* [PROVIDED INFORMATION]
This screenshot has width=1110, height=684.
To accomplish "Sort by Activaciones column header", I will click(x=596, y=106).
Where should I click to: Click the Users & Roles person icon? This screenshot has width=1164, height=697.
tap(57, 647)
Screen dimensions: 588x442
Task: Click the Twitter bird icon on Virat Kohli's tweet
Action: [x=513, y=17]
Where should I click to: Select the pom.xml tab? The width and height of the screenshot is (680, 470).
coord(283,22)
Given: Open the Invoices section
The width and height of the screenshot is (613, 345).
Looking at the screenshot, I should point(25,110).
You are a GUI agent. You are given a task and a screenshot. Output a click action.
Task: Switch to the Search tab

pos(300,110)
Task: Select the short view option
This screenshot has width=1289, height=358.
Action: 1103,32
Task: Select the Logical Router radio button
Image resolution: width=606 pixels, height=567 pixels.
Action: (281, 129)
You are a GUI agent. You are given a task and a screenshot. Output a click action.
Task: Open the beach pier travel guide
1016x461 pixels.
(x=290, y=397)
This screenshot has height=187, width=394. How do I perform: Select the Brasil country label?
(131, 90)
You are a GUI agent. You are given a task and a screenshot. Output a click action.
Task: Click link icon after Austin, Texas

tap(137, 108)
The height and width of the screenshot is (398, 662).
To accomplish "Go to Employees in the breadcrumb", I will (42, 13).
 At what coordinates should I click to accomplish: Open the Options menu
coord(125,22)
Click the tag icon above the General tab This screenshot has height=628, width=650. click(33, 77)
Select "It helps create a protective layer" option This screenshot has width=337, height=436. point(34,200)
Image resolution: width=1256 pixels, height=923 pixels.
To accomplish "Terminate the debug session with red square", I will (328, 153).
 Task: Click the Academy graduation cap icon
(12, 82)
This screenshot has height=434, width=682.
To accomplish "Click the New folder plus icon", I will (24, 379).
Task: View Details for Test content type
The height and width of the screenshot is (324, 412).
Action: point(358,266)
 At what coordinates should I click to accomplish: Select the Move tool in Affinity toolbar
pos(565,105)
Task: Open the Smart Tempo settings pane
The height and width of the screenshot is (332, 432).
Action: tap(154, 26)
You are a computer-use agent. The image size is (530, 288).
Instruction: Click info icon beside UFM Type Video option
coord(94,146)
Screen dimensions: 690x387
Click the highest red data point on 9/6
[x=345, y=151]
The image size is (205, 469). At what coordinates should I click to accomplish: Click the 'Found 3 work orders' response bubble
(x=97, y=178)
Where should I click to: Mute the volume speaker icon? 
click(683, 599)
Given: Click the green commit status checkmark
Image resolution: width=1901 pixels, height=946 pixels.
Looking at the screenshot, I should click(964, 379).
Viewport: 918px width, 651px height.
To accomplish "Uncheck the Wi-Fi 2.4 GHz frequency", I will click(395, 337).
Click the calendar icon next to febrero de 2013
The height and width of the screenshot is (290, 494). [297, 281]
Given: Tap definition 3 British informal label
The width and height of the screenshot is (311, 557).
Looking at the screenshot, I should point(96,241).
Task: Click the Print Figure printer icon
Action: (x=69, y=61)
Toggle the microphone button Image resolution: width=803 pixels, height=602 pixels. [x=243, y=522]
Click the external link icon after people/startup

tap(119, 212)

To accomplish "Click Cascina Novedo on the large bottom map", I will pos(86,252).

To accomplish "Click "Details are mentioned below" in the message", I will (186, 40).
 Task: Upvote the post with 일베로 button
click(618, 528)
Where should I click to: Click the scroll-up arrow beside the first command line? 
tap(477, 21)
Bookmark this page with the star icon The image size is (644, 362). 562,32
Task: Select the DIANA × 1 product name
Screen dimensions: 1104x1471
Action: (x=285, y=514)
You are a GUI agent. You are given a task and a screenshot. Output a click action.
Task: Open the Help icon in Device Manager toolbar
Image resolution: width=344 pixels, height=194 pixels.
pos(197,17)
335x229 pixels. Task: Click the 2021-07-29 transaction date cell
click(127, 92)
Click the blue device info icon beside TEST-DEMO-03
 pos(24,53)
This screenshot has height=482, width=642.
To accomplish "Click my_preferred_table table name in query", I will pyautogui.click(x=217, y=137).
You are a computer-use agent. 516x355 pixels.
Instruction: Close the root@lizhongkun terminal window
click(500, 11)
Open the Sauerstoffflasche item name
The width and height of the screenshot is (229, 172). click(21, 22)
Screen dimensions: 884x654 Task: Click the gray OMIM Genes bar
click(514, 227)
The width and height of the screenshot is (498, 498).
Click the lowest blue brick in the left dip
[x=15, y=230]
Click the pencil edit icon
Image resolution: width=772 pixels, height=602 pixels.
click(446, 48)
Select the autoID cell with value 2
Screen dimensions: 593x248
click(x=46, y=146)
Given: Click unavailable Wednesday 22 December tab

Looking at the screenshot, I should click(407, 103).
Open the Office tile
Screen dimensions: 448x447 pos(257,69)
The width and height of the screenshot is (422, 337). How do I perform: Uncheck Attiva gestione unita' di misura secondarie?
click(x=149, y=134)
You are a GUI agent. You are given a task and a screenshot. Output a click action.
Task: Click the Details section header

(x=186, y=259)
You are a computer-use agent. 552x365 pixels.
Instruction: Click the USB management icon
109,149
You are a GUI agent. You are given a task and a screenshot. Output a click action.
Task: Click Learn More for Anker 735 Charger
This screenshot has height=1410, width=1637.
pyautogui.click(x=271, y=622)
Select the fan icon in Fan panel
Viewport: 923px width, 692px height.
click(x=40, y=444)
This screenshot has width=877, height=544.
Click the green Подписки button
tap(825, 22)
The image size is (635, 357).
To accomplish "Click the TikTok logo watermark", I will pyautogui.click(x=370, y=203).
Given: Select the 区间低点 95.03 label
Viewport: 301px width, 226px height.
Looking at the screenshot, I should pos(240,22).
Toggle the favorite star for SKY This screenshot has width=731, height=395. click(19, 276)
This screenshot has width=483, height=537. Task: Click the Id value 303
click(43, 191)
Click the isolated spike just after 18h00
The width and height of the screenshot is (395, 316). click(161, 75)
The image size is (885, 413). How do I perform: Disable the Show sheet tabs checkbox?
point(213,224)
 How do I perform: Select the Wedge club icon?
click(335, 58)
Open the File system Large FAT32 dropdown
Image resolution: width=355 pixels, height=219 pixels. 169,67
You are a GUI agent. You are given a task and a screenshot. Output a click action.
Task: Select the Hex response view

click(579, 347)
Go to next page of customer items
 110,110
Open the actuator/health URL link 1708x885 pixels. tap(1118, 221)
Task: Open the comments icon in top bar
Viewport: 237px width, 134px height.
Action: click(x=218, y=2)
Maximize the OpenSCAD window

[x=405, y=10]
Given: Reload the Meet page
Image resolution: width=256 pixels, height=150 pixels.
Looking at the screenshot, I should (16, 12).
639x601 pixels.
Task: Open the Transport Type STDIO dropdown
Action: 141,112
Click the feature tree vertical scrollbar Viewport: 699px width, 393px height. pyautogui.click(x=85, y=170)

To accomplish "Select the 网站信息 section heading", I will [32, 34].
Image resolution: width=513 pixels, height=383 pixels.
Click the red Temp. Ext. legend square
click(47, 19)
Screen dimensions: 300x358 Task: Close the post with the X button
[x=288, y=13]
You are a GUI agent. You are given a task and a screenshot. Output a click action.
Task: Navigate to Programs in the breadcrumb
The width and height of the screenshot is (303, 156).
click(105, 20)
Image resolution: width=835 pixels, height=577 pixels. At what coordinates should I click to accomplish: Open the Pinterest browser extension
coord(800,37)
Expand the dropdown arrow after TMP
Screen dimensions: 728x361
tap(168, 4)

* [ASSIGNMENT]
Where the word "breadcrumb" is present in a line of the listing, copy that line.

* [EXERCISE RESULT]
To accomplish "Go to Employees in the breadcrumb", I will (42, 13).
Task: Navigate to Programs in the breadcrumb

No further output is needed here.